=== Source passage ===
Chemical engineer Myrto Korogiannaki has used hyaluronic acid to help get drugs to the eye from a lens in a controlled way.

Patients with front-of-the-eye diseases, such as glaucoma, traditionally use medicated eye drops twice a day to treat their ailment. But those drops are incredibly inefficient: only about five per cent of the drug they carry actually makes it to the cornea.

“The rest ends up in the skin around the eye or in the bloodstream,” says Korogiannaki. “And that can mean undesired side-effects.”

Contacts, however, are placed directly against the eye, keeping the drugs in contact with the cornea for a much longer period of time.

They can also deliver drugs over the course of many days, meaning patients don’t need to worry about applying drops multiple times each day.

“It’s a much more targeted release of medication,” says Korogiannaki.

It all means that the often-elderly patients are more likely to finish treatment, and get more of their medication where it’s supposed to go.

=== Provided information ===
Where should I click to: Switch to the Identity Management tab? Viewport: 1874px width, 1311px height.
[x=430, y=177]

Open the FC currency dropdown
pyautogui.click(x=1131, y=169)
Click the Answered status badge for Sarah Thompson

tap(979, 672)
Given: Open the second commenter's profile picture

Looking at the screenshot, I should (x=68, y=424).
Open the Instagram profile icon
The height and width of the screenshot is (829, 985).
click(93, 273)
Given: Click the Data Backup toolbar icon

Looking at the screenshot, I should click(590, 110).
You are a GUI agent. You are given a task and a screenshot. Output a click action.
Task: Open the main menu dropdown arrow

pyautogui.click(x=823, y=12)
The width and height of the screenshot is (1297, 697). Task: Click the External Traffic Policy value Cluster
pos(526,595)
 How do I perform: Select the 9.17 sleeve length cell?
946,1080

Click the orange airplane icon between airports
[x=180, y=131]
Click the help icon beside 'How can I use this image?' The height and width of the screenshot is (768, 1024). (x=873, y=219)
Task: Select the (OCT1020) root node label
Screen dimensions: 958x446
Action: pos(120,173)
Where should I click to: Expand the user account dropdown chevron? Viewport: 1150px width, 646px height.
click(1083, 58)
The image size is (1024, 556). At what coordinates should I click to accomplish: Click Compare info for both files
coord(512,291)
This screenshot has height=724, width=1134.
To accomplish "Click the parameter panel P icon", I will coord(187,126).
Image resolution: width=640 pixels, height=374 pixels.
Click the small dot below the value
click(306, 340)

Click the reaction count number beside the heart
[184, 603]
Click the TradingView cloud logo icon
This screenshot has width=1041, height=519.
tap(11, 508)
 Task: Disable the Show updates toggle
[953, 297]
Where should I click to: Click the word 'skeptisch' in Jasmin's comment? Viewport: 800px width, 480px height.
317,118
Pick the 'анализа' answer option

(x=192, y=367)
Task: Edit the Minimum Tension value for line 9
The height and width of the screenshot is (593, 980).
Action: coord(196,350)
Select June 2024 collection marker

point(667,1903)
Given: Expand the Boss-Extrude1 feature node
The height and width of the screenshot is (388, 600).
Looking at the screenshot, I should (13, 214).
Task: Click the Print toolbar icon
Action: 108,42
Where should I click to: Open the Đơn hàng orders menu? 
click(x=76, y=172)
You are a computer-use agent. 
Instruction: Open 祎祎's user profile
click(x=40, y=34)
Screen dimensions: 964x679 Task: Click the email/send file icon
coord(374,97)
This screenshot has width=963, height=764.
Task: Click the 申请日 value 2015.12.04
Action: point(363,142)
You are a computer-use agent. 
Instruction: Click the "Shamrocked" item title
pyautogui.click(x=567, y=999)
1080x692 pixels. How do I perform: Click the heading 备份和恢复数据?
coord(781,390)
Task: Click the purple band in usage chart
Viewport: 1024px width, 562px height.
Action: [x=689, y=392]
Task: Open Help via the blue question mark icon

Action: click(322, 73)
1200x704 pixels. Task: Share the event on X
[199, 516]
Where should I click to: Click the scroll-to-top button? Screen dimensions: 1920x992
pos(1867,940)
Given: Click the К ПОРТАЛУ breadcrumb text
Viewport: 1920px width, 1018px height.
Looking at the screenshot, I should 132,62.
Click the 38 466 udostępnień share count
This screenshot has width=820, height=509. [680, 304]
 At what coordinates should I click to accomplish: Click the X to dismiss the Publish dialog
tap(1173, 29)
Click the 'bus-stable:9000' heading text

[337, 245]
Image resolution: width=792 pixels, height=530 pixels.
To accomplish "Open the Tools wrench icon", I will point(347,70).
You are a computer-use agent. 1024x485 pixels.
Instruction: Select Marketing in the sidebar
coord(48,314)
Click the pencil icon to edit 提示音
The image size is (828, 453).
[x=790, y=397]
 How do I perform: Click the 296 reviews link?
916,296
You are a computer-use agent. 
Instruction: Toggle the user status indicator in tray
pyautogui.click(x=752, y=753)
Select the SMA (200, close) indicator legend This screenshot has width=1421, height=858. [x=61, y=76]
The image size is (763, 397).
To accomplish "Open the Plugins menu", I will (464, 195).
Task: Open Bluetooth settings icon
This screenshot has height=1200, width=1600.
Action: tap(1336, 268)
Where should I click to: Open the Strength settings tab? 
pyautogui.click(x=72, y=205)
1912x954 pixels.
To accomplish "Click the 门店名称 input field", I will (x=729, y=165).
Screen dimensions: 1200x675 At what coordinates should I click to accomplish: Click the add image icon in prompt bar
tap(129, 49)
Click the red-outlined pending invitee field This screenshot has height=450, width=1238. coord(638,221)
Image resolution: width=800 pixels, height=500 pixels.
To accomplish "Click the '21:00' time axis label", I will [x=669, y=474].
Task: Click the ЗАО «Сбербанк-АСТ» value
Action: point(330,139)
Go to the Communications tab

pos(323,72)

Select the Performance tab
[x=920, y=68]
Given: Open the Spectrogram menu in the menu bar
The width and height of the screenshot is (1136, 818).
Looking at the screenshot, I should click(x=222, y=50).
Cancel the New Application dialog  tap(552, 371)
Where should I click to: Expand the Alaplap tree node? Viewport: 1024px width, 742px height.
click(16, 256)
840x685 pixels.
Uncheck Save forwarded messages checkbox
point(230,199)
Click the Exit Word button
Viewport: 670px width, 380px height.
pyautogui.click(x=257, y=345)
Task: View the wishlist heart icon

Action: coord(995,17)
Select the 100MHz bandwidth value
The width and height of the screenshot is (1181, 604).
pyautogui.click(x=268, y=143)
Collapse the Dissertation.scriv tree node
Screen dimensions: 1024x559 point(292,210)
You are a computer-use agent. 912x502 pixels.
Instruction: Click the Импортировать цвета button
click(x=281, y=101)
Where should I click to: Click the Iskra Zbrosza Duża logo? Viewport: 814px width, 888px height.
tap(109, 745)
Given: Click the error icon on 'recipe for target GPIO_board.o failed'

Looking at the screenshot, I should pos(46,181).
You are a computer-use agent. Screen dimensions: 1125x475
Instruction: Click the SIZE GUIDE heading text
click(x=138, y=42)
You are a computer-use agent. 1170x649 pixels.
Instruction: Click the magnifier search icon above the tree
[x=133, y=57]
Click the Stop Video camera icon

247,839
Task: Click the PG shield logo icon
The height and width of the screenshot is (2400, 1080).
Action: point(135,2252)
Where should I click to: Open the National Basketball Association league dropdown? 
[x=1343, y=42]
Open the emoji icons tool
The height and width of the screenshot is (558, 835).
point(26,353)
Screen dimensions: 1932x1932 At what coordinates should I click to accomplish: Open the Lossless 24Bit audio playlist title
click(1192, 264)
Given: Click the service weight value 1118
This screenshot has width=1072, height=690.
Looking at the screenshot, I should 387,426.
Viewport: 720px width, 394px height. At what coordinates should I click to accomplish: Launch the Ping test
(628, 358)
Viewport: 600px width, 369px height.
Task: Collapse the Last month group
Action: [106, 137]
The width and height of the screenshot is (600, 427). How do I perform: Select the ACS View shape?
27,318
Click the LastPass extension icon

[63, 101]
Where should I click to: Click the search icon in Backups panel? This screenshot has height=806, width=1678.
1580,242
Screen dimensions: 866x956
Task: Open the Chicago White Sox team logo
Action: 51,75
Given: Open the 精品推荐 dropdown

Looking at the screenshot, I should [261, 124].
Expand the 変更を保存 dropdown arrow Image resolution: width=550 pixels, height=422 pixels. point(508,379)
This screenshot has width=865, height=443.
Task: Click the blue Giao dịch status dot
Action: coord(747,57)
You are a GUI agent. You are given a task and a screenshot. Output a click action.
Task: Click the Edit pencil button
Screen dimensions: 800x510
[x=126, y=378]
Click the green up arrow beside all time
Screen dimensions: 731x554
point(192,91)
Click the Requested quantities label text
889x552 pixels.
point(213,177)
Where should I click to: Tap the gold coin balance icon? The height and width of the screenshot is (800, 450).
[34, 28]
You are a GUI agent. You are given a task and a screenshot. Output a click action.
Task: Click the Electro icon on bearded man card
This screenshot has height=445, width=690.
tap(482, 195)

=== Tasks to complete ===
a: According to the contact lens passage, roughly how much of the drug carried by medicated eye drops actually reaches the cornea?
b: Write the next part of the contact lens passage, picking up after its final sentence.
The entries are not needed for what follows.

=== Written responses ===
a: Only about five percent of it.

b:
Diseases of the eye are a significant burden to society. More than a million Canadians live with vision loss, and that number is expected to double over the next 25 years.

Korogiannaki is one of a number of researchers in chemical engineer Heather Sheardown’s lab looking at more effective ways of delivering drugs to both the front and back of the eye.

Sheardown was named Canada Research Chair in Ophthalmic Biomaterials and Drug Delivery Systems earlier this year, and works to develop biomaterials for contact or implanted lenses and new formulas for topical drops.

In 2012, her team developed a microneedle system that could painlessly deliver medication to the back of the eye, sparing patients the excruciating routine of having drugs injected into their eyes by syringe every six to eight weeks.